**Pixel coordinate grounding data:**
--- START ---

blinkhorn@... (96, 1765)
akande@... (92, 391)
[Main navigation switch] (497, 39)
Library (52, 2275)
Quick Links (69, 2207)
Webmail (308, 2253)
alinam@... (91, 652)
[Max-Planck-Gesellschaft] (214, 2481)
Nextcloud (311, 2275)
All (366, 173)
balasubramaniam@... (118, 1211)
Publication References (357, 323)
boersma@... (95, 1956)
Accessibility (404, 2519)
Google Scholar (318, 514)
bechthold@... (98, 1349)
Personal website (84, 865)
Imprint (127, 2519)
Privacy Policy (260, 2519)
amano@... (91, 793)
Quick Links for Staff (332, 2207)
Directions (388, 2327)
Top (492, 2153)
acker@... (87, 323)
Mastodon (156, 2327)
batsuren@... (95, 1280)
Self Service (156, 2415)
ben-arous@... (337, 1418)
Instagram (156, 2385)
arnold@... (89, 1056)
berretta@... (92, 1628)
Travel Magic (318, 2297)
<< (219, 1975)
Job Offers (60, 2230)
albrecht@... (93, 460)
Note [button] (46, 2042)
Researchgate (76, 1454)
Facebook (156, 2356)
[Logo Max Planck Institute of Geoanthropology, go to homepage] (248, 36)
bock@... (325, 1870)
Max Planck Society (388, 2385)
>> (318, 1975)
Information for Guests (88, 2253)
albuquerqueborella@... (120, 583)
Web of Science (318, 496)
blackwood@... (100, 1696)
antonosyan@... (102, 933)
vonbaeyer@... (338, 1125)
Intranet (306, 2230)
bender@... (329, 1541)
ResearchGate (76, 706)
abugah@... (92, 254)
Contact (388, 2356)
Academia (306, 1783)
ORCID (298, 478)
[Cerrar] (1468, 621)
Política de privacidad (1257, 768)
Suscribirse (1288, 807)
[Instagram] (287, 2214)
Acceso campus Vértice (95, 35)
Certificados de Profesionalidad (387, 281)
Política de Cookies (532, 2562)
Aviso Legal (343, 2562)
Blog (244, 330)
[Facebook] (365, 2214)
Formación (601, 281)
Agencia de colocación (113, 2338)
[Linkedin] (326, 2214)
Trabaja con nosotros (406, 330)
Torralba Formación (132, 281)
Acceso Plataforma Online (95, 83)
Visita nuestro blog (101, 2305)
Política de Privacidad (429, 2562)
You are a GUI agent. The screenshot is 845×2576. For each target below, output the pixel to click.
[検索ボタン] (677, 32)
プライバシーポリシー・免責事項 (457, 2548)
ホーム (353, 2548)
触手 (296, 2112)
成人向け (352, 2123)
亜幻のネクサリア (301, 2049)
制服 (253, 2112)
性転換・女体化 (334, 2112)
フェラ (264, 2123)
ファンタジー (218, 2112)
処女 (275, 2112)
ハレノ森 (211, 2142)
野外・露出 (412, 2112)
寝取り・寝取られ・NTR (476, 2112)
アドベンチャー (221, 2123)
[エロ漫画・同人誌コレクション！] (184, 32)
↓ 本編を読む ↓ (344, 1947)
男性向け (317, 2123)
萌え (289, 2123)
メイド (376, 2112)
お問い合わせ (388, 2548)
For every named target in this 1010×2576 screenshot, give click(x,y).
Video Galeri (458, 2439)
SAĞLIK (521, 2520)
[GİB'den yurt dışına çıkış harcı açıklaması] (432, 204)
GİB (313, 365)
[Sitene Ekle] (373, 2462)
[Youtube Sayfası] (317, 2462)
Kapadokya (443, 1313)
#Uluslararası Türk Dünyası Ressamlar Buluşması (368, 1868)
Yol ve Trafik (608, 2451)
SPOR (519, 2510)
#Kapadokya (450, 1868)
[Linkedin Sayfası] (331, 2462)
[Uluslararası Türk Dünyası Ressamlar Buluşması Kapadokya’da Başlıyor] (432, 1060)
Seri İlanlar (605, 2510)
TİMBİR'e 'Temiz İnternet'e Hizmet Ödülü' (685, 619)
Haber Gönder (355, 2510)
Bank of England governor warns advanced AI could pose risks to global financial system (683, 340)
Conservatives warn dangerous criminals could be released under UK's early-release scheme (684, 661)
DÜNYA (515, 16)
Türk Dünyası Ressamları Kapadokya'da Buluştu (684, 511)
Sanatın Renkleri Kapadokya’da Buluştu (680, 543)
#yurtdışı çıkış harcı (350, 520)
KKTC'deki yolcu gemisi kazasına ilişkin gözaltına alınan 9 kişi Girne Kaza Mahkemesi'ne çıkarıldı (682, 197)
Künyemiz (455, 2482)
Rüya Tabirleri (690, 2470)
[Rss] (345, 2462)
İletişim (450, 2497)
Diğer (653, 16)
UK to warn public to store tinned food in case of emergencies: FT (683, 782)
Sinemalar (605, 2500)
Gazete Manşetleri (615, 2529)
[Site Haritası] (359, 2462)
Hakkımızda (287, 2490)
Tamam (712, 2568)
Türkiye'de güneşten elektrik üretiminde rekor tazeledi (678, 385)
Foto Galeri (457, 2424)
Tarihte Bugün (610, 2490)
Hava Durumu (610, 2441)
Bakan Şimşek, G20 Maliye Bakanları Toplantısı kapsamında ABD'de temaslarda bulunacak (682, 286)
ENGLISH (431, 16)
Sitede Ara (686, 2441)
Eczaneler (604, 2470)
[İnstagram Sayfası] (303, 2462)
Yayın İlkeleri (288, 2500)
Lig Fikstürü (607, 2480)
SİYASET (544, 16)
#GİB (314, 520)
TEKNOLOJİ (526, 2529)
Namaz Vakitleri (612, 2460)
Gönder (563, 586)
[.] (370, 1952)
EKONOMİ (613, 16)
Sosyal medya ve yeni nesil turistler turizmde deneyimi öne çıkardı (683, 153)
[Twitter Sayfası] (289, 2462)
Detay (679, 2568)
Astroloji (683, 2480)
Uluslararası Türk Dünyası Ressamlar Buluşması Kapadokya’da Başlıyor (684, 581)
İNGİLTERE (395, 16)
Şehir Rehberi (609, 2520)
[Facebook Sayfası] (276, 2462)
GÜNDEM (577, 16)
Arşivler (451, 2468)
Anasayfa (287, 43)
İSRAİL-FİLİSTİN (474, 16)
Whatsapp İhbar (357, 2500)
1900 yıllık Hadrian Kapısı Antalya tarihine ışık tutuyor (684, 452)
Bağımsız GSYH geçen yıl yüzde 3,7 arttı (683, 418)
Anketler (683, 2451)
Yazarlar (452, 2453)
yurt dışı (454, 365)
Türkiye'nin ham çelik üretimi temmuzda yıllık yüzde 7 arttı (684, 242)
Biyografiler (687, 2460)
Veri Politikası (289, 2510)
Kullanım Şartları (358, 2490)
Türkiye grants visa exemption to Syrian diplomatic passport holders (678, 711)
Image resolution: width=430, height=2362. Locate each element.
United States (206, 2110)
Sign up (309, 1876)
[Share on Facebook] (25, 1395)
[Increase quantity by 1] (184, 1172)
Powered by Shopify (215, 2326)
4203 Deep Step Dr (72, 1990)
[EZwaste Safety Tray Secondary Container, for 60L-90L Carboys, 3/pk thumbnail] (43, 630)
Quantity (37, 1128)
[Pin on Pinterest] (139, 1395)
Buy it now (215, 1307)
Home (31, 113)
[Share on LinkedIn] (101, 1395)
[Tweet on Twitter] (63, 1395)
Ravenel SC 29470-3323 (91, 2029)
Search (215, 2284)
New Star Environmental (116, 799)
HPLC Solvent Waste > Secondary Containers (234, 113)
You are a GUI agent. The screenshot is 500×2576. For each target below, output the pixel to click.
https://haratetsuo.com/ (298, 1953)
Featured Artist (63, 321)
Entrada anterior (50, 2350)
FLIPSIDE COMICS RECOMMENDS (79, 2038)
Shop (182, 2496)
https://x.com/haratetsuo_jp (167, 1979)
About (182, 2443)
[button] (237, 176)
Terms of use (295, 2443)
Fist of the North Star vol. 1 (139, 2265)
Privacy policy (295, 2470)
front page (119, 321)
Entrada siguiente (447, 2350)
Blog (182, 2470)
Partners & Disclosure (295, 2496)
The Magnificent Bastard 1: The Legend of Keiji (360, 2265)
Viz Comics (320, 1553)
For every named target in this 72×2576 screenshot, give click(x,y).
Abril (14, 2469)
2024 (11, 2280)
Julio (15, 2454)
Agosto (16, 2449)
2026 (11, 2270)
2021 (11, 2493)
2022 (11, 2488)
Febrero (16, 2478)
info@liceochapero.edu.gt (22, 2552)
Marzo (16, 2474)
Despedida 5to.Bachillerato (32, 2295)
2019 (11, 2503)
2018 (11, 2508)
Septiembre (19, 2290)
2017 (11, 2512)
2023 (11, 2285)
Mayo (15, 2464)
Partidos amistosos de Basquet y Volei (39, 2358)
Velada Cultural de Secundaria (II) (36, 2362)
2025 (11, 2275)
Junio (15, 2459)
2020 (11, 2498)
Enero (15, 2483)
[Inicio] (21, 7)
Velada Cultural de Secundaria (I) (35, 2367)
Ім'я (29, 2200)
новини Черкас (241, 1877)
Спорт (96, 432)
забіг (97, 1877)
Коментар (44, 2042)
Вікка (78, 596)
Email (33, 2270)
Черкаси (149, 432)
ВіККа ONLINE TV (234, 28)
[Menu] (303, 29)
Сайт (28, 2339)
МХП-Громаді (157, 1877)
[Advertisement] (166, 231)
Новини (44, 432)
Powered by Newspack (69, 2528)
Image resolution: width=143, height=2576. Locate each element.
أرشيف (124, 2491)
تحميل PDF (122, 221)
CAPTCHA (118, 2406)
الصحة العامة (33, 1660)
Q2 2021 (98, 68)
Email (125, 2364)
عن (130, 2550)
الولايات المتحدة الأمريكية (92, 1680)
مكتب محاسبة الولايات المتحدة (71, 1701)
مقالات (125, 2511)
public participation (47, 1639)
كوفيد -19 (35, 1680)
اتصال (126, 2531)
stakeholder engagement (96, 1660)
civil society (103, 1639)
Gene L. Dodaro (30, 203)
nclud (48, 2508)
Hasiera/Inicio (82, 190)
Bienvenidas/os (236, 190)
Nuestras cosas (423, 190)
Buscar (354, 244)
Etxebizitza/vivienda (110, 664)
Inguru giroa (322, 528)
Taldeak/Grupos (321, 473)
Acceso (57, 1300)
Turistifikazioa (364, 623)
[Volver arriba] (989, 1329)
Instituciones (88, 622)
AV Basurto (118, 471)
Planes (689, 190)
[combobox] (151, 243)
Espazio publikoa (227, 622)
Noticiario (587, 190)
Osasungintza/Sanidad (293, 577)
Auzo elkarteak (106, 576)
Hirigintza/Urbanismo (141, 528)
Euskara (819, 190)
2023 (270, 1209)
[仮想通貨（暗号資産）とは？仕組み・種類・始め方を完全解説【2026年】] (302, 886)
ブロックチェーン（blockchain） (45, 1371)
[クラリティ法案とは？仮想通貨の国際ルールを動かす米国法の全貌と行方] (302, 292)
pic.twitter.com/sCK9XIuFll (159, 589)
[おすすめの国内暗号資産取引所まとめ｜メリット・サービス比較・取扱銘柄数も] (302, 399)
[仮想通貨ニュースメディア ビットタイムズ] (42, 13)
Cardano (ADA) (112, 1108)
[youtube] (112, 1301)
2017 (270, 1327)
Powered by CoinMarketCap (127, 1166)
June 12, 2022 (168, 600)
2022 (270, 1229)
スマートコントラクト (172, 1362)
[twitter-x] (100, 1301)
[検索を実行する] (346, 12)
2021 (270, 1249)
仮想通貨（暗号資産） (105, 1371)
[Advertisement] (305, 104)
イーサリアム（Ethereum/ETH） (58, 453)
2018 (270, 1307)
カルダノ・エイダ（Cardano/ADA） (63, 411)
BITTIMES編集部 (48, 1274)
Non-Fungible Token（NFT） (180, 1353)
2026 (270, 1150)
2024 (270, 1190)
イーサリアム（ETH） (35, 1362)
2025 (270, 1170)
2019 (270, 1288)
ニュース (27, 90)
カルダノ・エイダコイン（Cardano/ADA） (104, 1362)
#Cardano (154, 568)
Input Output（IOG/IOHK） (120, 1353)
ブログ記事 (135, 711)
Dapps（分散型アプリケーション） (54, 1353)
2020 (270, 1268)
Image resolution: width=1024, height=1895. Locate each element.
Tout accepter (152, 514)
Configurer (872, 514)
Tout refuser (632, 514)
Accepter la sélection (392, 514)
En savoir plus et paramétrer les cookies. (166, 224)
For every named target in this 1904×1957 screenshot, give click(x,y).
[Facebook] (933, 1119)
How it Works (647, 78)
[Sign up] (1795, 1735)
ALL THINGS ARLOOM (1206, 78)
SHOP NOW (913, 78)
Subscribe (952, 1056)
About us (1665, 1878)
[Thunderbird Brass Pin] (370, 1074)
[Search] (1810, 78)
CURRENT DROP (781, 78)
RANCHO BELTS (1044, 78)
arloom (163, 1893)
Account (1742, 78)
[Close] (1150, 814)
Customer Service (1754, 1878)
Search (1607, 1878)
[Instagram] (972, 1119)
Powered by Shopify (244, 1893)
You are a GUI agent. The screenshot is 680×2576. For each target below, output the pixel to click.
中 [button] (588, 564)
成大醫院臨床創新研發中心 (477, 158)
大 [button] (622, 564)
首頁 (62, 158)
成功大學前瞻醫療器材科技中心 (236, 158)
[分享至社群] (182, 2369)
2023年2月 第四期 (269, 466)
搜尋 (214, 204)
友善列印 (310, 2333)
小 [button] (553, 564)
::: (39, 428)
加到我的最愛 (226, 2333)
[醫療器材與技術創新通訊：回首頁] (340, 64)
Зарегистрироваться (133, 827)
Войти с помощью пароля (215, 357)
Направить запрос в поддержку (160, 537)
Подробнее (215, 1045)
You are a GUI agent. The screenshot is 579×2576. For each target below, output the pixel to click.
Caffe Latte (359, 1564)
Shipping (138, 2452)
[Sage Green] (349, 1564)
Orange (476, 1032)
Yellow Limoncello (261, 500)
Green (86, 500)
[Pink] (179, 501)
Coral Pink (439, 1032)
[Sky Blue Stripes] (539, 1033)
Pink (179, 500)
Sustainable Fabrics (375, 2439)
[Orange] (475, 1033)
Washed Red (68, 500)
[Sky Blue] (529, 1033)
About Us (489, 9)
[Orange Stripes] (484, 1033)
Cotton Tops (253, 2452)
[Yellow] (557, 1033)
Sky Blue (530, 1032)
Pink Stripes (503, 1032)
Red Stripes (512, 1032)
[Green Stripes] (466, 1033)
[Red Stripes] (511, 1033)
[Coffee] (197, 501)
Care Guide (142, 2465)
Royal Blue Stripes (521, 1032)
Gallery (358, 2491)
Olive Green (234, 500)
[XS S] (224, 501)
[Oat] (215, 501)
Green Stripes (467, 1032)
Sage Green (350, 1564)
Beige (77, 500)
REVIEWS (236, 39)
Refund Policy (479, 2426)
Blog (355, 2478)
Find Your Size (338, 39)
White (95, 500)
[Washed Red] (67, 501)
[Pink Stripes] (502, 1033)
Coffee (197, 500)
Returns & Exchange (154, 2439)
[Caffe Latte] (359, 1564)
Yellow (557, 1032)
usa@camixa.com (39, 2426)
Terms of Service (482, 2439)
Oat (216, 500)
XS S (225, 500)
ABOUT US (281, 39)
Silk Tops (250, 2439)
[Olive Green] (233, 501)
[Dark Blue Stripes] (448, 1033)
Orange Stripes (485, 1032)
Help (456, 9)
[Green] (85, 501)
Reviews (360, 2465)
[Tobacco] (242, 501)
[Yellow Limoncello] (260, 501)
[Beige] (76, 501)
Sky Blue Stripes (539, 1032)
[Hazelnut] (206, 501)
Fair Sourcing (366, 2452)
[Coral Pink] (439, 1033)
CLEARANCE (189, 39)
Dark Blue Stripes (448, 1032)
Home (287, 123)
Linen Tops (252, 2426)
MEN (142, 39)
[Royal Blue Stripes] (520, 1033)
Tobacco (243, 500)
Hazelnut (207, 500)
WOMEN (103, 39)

--- END ---

**How to complete this task:**
Repeat every line exactly, starting with the first line of the entries, and stop once the line containing "antonosyan@... (102, 933)" has been given.

**Solution to this task:**
blinkhorn@... (96, 1765)
akande@... (92, 391)
[Main navigation switch] (497, 39)
Library (52, 2275)
Quick Links (69, 2207)
Webmail (308, 2253)
alinam@... (91, 652)
[Max-Planck-Gesellschaft] (214, 2481)
Nextcloud (311, 2275)
All (366, 173)
balasubramaniam@... (118, 1211)
Publication References (357, 323)
boersma@... (95, 1956)
Accessibility (404, 2519)
Google Scholar (318, 514)
bechthold@... (98, 1349)
Personal website (84, 865)
Imprint (127, 2519)
Privacy Policy (260, 2519)
amano@... (91, 793)
Quick Links for Staff (332, 2207)
Directions (388, 2327)
Top (492, 2153)
acker@... (87, 323)
Mastodon (156, 2327)
batsuren@... (95, 1280)
Self Service (156, 2415)
ben-arous@... (337, 1418)
Instagram (156, 2385)
arnold@... (89, 1056)
berretta@... (92, 1628)
Travel Magic (318, 2297)
<< (219, 1975)
Job Offers (60, 2230)
albrecht@... (93, 460)
Note [button] (46, 2042)
Researchgate (76, 1454)
Facebook (156, 2356)
[Logo Max Planck Institute of Geoanthropology, go to homepage] (248, 36)
bock@... (325, 1870)
Max Planck Society (388, 2385)
>> (318, 1975)
Information for Guests (88, 2253)
albuquerqueborella@... (120, 583)
Web of Science (318, 496)
blackwood@... (100, 1696)
antonosyan@... (102, 933)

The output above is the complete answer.